### Directive
Convert everything from the line containing "Describe the element at coordinates (351, 694)" down to the end of the entries into a JSON list of strings, one string per line, omitting blank lines.

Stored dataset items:
════════════════
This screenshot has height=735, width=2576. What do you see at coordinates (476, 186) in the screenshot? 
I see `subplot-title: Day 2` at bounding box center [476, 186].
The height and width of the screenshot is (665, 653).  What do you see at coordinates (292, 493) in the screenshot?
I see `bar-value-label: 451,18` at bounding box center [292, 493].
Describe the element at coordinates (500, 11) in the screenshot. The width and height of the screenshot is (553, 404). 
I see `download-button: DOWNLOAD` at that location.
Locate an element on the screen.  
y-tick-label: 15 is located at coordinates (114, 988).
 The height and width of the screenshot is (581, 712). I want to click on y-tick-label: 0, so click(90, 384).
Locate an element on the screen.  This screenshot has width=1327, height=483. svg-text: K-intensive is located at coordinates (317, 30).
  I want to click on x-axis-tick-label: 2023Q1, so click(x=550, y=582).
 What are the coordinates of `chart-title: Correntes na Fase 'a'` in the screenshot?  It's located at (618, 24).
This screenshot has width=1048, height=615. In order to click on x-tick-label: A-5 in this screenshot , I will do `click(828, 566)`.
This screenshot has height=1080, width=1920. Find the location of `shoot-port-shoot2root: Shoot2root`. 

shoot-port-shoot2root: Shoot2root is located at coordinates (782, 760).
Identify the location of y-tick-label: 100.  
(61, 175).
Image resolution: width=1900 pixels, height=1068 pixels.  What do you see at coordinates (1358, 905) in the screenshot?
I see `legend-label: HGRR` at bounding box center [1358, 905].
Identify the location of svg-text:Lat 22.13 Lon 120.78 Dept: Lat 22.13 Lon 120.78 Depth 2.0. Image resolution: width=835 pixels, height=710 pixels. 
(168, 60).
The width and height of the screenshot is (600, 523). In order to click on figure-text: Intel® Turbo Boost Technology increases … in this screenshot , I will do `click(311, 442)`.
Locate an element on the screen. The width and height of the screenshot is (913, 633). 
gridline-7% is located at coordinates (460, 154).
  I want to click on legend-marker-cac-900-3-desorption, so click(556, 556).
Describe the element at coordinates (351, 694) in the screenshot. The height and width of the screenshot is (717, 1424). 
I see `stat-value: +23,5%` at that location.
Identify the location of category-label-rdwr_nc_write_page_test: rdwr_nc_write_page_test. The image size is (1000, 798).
════════════════
### Answer to this task
[
  "Describe the element at coordinates (351, 694) in the screenshot. The height and width of the screenshot is (717, 1424). ",
  "I see `stat-value: +23,5%` at that location.",
  "Identify the location of category-label-rdwr_nc_write_page_test: rdwr_nc_write_page_test. The image size is (1000, 798)."
]